Professor Michael E. Solimine from the University of Cincinnati has posted a paper on SSRN that he contributed to a recent symposium on "Access to the Courts in the Roberts Era."  The article, Congress, Separation of Powers, and Standing, is forthcoming in Volume 59 of the Case Western Reserve Law Review.  This abstract follows:

Plaintiffs must satisfy certain standing requirements before they may bring a civil action in federal court. Typically a plaintiff must have been injured in particular way, the injury was caused by the defendant's conduct, and it is capable of being redressed by the relief granted by the court. This article, a contribution to a symposium on "Access to the Courts in the Roberts Era," revisits these requirements in light of (1) several cases decided in the early years of the Roberts Court, (2) the new members of the Court, and (3) the considerable and continuing scholarly debate over the role of Congress in statutorily providing for Congress.

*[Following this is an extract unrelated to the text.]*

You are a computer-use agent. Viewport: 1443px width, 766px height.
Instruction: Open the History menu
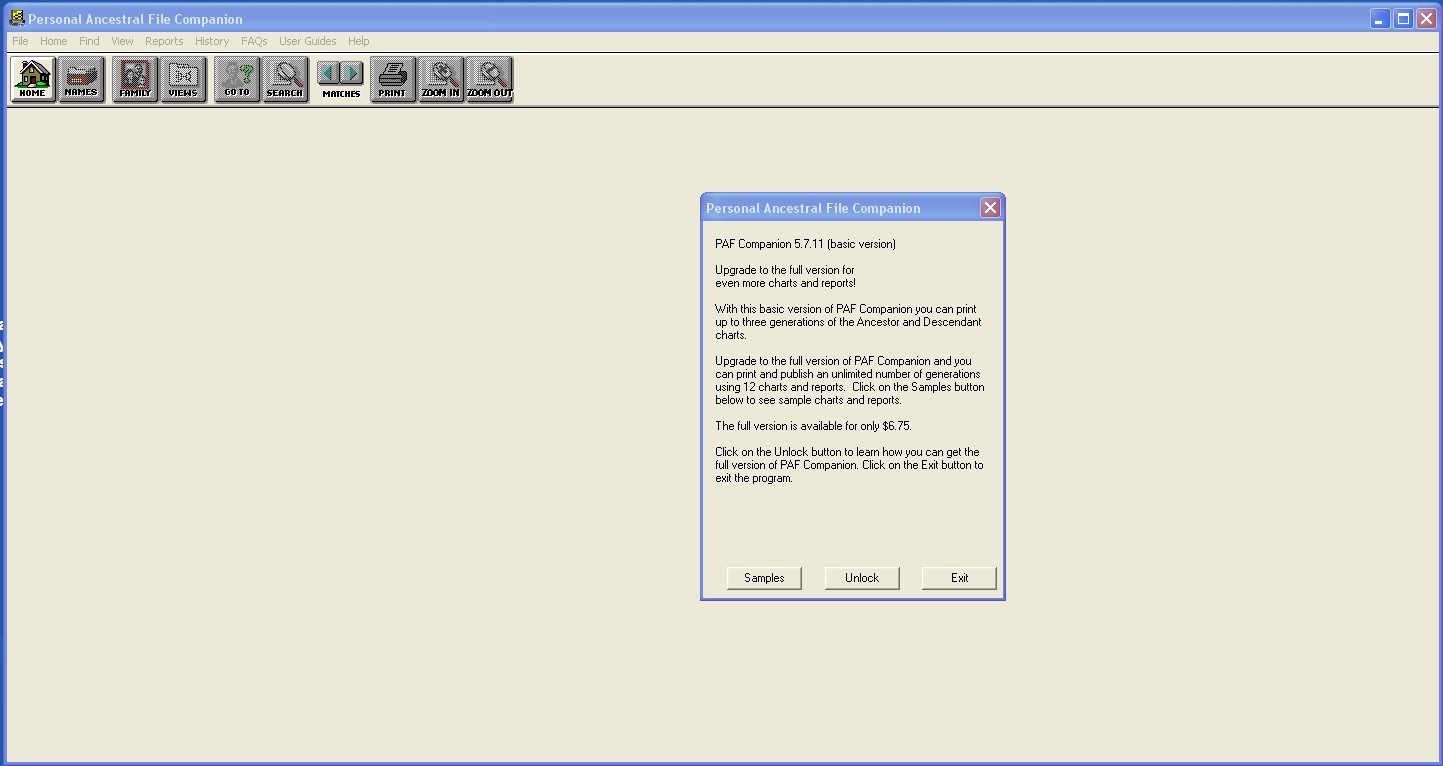click(212, 41)
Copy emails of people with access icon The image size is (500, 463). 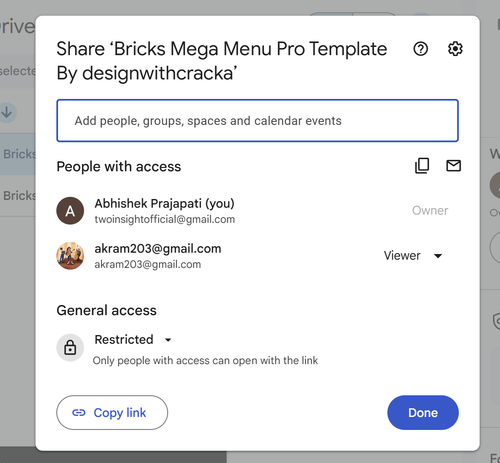click(422, 166)
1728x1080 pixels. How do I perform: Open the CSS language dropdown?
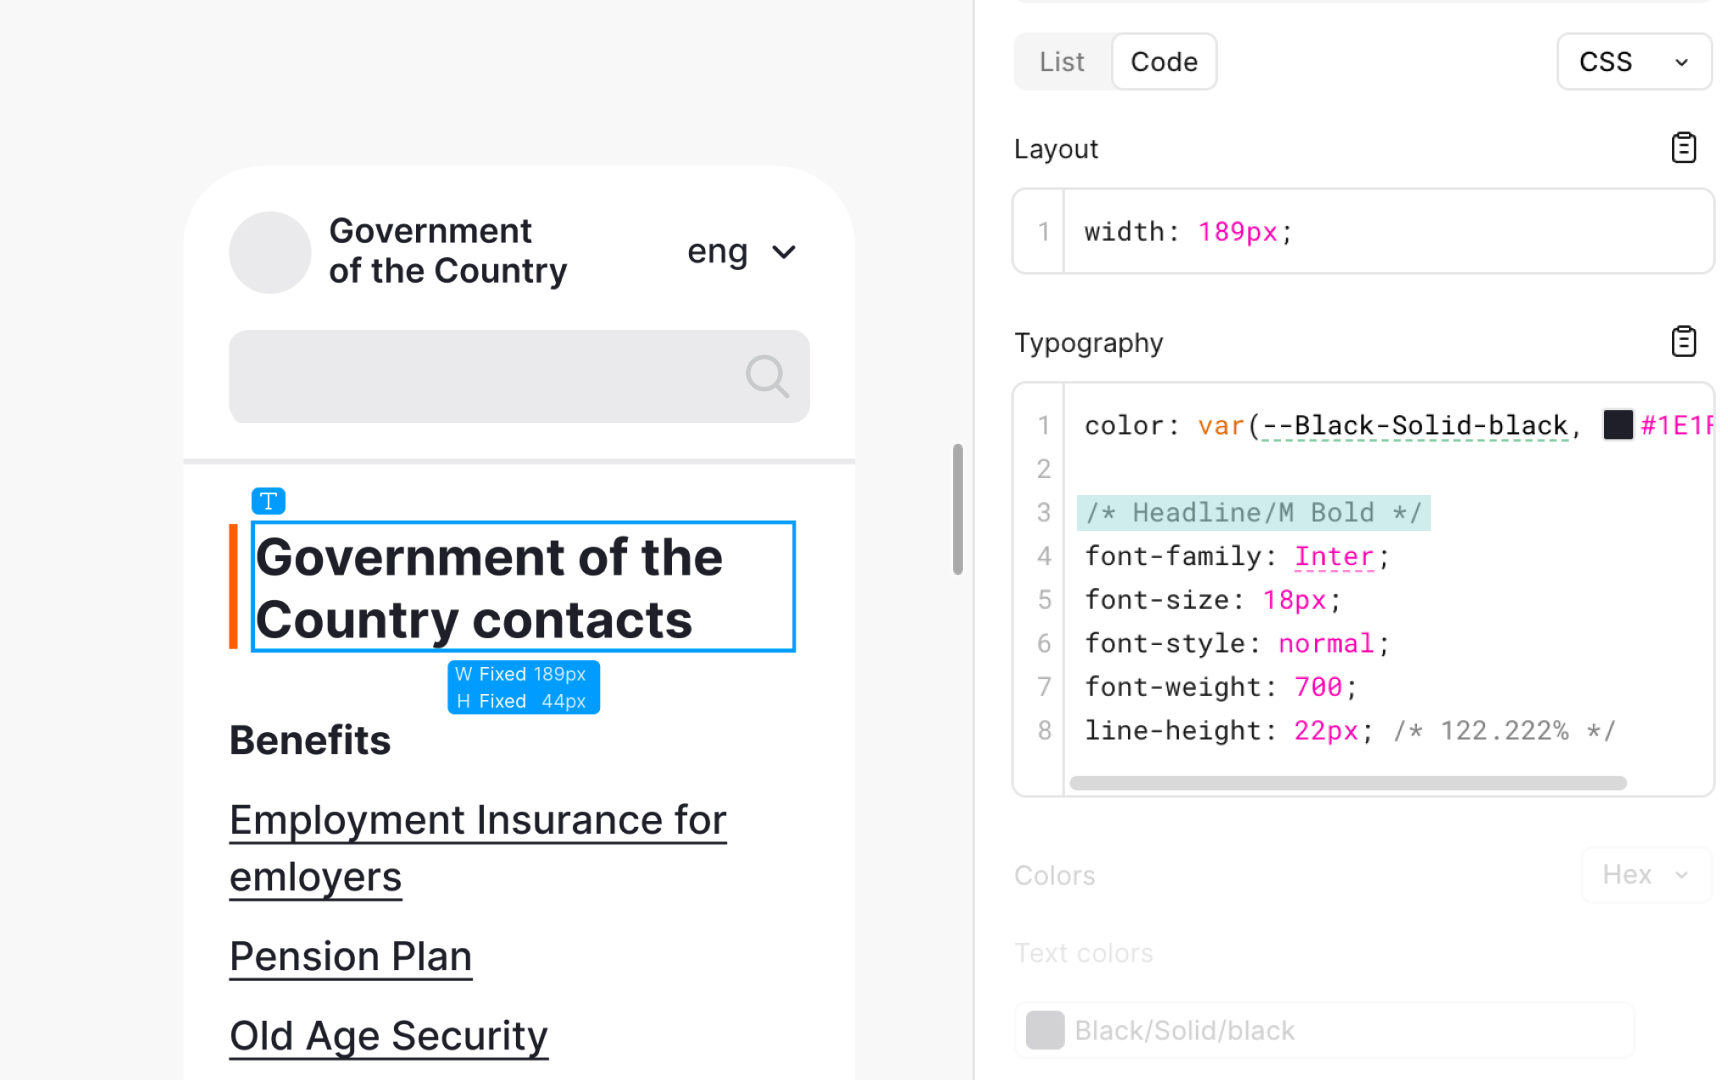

Part II of the article briefly sets out the standing requirements. Part III addresses the views on standing of the most recent additions to the Court, Chief Justice John Roberts and Associate Justice Samuel Alito, before they joined the Court. Part IV addresses, in three sections, the standing decisions of the initial Terms of the Roberts Court. The first section of that part discusses and dismisses the utility of a purely originalist approach to determining standing. The second section discusses recent cases which have addressed the limitations separation of powers concerns place on standing sought by taxpayers, or by states as plaintiffs. The third section considers from various perspectives the role of Congress in providing for standing by statute, and the appropriate response of federal courts in applying those statutes. The article concludes in Part V by addressing the likely future of standing in the Roberts Court and in the Obama Presidency.